Ho Yiran whispered, her voice barely a thread, broken by a sob. —The lotus heart is empty… why am I here? There is no light, no hope. Only emptiness…— The image faded as quickly as it had arrived, leaving Elia with a persistent echo of sadness in Siyu's chest, like a dissonant note that kept vibrating.
Elia slowly recovered, Ho Siyu's small body feeling strangely alien, like a garment that didn't quite fit, but that she had to wear. The book in her hands, now disproportionately large, urged her on, its red ideogram pulsing with a faint light. The next notch led her to another immersion. This time, Ho Yiran, about fourteen years old, stood on a balcony, the moonlight bathing her figure in silver. Yiran's long hair, gathered in a simple braid, shone under the full moon, but her face, though more mature, still carried a deep sadness. Her gaze rested on a small child, with a blurry face, playing in the garden below, their childish laughter barely audible, a sound that was both sweet and bittersweet.
Yiran's expression was one of desolate tenderness, a mixture of almost maternal affection and a sadness so profound that Elia's Emotional Presence felt it as a direct stab to the soul.
"Who is that child? Sengo? The vision blurs him, but Yiran's emotion is undeniable. Love, loss, something very much like despair." Yiran clutched a worn wooden case and a rolled scroll to her chest, as if they were the last vestiges of a comfort denied to her, or perhaps, the only pillars supporting her. She could feel the faint scent of damp earth and the bitter sweetness of a secret Yiran guarded closely, a weight that Elia, through Siyu, shared at that instant. The murmur of an almost inaudible lullaby accompanied the vision, a melody that Yiran hummed with a sadness so deep that Elia felt tears in Siyu's eyes.
An ancient, whispering voice, clear as the clinking of dry bones, resonated in Elia's mind. It was the voice of Elder Lin, filled with calculated coldness.
—She is the key… the perfect vessel to reactivate the glory of the Castellan Family. We have finally found a way. The lost prodigies… the essence of the lineage… all reside in her.
The voice grew deeper, more somber, laden with the weight of generations of intrigues.

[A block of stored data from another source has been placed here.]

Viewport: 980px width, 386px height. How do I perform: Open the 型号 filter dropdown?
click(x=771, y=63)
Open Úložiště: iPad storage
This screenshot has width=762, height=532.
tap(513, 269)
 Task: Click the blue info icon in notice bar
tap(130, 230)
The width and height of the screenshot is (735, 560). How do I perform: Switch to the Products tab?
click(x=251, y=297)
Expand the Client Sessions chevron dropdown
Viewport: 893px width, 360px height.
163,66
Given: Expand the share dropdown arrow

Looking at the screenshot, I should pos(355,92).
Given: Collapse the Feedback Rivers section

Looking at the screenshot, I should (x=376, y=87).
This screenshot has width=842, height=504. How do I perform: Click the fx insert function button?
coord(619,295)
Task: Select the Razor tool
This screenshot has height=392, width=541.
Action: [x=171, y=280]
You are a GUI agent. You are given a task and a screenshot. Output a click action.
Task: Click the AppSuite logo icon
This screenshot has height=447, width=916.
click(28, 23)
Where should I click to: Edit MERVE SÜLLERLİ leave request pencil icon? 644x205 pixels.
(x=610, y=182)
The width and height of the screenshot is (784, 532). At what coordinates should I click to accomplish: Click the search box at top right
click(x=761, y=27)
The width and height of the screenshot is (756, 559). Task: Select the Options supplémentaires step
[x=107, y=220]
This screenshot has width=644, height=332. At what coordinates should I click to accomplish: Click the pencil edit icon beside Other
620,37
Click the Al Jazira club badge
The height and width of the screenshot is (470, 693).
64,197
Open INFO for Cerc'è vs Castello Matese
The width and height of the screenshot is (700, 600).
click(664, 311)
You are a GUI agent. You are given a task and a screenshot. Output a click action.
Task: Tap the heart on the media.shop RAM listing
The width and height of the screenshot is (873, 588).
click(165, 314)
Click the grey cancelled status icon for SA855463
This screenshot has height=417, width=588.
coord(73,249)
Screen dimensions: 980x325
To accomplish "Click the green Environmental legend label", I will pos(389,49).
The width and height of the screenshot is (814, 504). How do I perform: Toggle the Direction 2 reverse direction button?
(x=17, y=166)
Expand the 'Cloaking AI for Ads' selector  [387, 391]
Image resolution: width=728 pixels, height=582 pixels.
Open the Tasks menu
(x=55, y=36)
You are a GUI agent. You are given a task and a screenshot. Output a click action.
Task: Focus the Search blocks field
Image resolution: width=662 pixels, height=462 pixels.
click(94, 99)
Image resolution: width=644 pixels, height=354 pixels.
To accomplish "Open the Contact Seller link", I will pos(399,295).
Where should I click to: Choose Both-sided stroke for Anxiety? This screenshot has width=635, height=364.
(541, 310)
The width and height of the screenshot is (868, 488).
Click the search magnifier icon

—The pact with the Hephaestus Family is not just for heirs, Siyu. It is for the control of this entire planet, the true golden threads that hold not only the narratives, but the very universe of Kravnos. We need a sacrifice. A catalyst. An irreparable void. And then, the essence will awaken. The price is high, but the reward… the reward is supremacy in the Fabric of Realities.
Elia's mind, beyond the human comprehension of the Hos or the Castellans, struggled to reconcile Yiran's power with the Law of Causal Singularity.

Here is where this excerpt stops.